US medical device tax encourages offshoring to Mexico

As part of the Affordable Care Act (ACA), medical device manufacturers within the U.S. must now pay an excise tax. Many medical device manufacturers have spoken out against the excise tax, which is a special tax on the sale of specific medical devices by the manufacturer or importer. Despite outcry against the tax and ongoing arguments about its effectiveness, it may not be repealed. Many U.S. businesses must now find a way to mitigate the costs of the tax, and some are choosing to nearshore their production process by expanding to Mexico to take advantage of the country's lower manufacturing costs.

Issues arise when remaining in the US
According to an op-ed piece for the The Los Angeles Times, medical device manufacturers and importers are now facing an excise tax of 2.3 percent on the sales of medical products. The article said the tax came into effect on Jan. 1, 2013, and has seen bipartisan support for its repeal. However, the tax was created to generate $30 billion over the next decade, and many U.S. economic and financial experts argue that it needs to stay put.

While the U.S. health care industry has been affected across the board by the tax, the tax isn't going away anytime soon. According to the op-ed piece, for medical device manufacturing to continue innovating and providing great products at a reasonable cost, businesses in the industry need to come up with a solution to offset the excise tax.

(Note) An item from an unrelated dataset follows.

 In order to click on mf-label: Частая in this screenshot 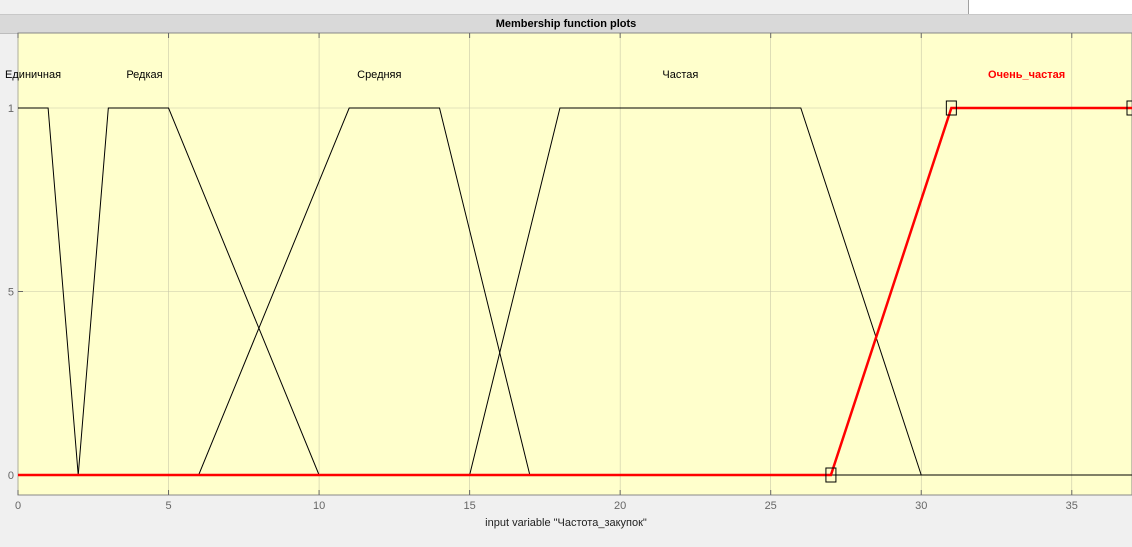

According to The Hill, some medical device manufacturers have chosen to boost their products' prices when they sell to hospitals and health systems within the U.S., which may not be the best solution. The source suggested the manufacturers were passing the costs onto the U.S. medical community, such as hospitals and physician practices, which isn't the right course of action for the industry.

Nearshoring as a low-cost solution
Research from ReportLinker found Mexico is second in the Latin American market in the consumption of medical devices and it closely linked to the U.S industry. Close proximity to the U.S. has already encouraged businesses to move goods across the border, and the two countries have a strong tie in the medical device manufacturing industries and markets. Taking advantage of this established alignment by expanding to Mexico allows medical device manufacturers to stay close to their target markets, which helps them to ensure products get to consumers quickly while still reducing costs.

Mexico is a top offshoring destination because of its high-quality workforce, low wages and competitive manufacturing environment. U.S. businesses experience significant cost reductions when they nearshore to Mexico because they are able to see the same advantages as they would if they had offshored to an overseas destination while cutting expenses even more due to lower transportation costs and a more flexible supply chain. Medical device manufacturers can leverage their options by nearshoring to Mexico to ensure their bottom line stays strong without having to pass on the costs to the U.S. health system.